So sehr die Toten Hosen ihre Abneigung gegen den bayerischen Fußball in ihren Texten zum Ausdruck bringen, so innig ist die Verbundenheit der Band zum bayerischen Kabarettisten Gerhard Polt und den Biermösl Blosn, die Polts Auftritte seit Langem regelmäßig mit ihrer bissigen Stubenmusi in ungewöhnlicher Instrumentierung begleiten. Schon 2005 tourten sie alle gemeinsam durch Theater und Opernhäuser, gerade sind sie unter dem Titel „Im Auge des Trommelfells“ wieder unterwegs und gastierten Freitagabend mit dem Versprechen, Rock 'n' Roll und Mundartanarchismus zu verbinden, im Wiener Konzerthaus.

Mehr als eine Mischung war es ein Nebeneinander der Disziplinen: Die Toten Hosen spielten Akustik-Versionen aus ihrem Repertoire, begleitet von den Multiinstrumentalisten der Well-Brüder, wie sich die Biermösl Blosn mittlerweile nennen.
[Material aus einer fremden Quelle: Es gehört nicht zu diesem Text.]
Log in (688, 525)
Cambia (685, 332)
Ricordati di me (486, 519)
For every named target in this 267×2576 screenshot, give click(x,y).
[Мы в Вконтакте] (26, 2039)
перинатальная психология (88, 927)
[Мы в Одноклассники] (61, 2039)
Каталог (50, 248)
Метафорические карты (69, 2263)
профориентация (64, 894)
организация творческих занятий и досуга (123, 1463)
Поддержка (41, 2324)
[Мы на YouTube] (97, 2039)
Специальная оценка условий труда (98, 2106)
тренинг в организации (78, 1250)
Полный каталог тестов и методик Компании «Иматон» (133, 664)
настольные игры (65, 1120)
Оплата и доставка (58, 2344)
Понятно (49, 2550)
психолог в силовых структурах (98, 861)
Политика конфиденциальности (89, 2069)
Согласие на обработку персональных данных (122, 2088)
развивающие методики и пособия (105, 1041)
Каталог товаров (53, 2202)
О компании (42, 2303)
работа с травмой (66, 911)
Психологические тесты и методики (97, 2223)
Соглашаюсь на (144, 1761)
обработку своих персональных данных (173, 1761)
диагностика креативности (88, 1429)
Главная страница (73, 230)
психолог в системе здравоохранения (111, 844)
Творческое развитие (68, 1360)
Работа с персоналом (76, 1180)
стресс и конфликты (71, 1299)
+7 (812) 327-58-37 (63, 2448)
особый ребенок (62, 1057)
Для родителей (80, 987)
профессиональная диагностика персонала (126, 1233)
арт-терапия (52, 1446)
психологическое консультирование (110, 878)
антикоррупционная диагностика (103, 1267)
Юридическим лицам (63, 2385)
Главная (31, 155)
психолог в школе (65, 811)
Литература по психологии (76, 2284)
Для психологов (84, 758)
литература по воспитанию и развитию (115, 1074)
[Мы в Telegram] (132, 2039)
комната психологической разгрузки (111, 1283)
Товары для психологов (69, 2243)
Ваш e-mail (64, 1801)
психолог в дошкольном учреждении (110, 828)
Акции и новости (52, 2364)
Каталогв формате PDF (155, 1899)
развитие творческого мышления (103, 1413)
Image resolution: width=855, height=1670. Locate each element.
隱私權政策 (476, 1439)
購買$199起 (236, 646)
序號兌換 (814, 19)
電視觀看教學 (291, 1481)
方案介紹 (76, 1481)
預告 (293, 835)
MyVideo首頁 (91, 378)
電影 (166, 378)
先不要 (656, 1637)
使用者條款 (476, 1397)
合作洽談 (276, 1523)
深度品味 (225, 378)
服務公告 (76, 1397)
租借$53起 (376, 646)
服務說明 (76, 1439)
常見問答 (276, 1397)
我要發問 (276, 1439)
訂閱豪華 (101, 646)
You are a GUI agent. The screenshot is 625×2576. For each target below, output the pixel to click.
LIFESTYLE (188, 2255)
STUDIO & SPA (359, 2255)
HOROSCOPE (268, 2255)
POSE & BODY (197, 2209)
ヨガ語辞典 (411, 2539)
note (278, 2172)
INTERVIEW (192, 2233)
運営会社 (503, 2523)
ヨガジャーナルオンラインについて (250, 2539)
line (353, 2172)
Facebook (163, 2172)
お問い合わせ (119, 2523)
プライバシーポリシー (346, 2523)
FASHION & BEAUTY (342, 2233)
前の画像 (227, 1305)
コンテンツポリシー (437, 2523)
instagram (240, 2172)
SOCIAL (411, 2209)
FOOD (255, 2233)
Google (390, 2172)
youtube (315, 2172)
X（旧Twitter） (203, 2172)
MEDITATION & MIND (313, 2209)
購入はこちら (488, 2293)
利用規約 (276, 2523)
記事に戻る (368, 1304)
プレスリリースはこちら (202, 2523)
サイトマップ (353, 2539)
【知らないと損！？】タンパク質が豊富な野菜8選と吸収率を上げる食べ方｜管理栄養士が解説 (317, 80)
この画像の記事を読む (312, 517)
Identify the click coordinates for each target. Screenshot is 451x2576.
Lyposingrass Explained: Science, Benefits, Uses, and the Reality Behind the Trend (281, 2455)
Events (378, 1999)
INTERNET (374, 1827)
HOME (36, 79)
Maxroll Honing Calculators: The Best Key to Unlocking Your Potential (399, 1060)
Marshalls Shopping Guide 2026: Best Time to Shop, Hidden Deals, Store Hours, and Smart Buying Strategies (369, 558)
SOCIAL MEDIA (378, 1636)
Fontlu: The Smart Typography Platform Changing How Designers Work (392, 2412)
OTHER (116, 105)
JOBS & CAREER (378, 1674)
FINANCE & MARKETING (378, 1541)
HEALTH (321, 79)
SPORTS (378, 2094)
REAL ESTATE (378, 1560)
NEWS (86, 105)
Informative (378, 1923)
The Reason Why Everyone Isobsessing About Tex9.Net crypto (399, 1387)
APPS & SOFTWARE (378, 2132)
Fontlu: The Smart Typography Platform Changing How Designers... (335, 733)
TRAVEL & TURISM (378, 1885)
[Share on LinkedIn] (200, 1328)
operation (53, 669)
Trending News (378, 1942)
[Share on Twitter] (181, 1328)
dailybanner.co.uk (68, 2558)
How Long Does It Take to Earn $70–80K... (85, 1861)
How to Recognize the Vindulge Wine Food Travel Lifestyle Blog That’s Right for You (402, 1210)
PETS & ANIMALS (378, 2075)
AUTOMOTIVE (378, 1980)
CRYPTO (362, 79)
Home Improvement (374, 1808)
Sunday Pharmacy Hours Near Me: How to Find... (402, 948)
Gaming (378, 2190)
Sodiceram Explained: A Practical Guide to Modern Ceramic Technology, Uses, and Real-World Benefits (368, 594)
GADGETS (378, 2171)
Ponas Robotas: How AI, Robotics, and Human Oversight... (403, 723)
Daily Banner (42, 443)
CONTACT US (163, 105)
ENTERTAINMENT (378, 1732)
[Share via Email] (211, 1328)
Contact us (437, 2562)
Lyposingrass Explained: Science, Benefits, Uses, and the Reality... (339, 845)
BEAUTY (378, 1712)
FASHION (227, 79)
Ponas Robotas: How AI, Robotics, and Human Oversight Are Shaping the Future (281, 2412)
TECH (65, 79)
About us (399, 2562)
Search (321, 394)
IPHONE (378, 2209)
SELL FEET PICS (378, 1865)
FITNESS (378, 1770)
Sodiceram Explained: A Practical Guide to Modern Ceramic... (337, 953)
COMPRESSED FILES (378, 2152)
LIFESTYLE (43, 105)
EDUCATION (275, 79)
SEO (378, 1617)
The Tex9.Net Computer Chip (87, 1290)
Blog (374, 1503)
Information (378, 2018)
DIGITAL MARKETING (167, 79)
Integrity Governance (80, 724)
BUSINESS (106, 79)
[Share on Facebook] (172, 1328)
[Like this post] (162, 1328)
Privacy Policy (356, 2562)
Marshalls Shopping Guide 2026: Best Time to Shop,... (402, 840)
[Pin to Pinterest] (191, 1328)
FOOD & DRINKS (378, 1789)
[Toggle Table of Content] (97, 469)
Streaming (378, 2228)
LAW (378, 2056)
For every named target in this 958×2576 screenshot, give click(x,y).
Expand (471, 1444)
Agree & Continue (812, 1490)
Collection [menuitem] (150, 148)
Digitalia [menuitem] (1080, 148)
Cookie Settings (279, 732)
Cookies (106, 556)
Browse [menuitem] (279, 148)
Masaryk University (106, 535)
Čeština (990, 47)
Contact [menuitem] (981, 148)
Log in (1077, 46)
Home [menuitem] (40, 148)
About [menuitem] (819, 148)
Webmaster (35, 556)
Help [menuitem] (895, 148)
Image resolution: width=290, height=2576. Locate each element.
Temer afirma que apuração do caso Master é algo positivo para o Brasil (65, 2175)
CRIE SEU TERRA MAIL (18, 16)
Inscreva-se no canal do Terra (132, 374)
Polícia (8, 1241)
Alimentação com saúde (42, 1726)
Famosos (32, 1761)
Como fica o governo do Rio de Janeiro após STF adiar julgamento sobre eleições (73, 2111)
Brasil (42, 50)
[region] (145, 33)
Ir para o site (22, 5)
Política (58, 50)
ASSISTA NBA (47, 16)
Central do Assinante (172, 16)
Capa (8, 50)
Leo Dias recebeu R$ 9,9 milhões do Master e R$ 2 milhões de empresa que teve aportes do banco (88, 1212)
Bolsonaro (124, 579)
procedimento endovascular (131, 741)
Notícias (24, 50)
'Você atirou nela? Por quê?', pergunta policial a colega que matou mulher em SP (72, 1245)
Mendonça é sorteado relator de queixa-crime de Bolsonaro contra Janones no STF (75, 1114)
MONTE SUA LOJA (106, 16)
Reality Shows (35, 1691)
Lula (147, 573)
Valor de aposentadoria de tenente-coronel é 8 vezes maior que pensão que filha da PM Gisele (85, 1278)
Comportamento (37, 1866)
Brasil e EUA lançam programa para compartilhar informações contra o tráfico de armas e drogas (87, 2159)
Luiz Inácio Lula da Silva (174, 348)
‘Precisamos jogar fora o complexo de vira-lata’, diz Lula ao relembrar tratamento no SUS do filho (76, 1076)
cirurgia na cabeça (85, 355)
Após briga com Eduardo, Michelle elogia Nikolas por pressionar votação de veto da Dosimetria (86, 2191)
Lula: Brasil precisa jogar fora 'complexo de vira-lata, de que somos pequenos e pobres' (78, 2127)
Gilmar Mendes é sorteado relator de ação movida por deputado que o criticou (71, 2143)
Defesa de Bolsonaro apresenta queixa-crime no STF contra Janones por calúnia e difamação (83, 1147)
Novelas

Die brachten dazwischen eigene Nummern unter, bei denen wiederum die Düsseldorfer Altpunks zu neuen Instrumenten greifen durften. Sänger Campino bestritt diese Talentshow sichtlich vergnügt mit Trompete, Hackbrett und Alphorn. Und Polt? Der trat immer wieder in der Rolle des Schlager-Managers Schikaneder auf die Bühne, der das Talent der Musiker („Herr Cumpano!“) erkannt haben und ihnen zum Durchbruch auf den Bühnen der Feuerwehrfeste dieser Welt verhelfen will.


Schweinsbraten und Sauerkraut. Ein Medley mit viel selbstironischem Klamauk also, die Dramaturgie ergab sich auch aus den Botschaften der drei Acts: Da präsentierten die Well-Brüder in ihrer ironischen Pegida-Hymne ihren Vorschlag gegen die Islamisierung des Abendlandes: „Schweinsbraten für die Welt“. „Sauerkraut und Bier ab jetzt im Grundgesetz“, warnten die Hosen darauf in ihrem düsteren Anti-Rechtspopulismus-Song „Gegenwind der Zeit“. Polts Stadl-Experte konnte beiden Liedern trotz kulinarischer Komponente nichts abgewinnen: „Lassen S' dieses Protestgesinge, damit verdienen Sie keinen Cent!“

Seine Energie bezog der Abend aus dem ständigen Spiel zwischen brachialen Rheinländern und scharfzüngigen Bayern, doch auch an das österreichische Publikum hatte man gedacht: Gleich im Begrüßungs-Gstanzl der Well-Brüder gab es Zeilen etwa über das Heumarkt-Projekt und den „ewigen Bürgermeister“, mit dem die Sargträger noch ein Problem bekommen würden: Denn „für sechse is er z' kurz, und viere können ihn net daheb'n“. Und um dem hochkulturellen Setting gerecht zur werden, ließ man „den Geist Mozarts spüren“ mit dem Versuch, den „Vogelfänger“ aus der „Zauberflöte“ „völlig neu zu lesen“: Campino grölte ihn, natürlich in Rockstar-Pose. „Hopsassa!“

("Die Presse", Print-Ausgabe, 09.07.2017)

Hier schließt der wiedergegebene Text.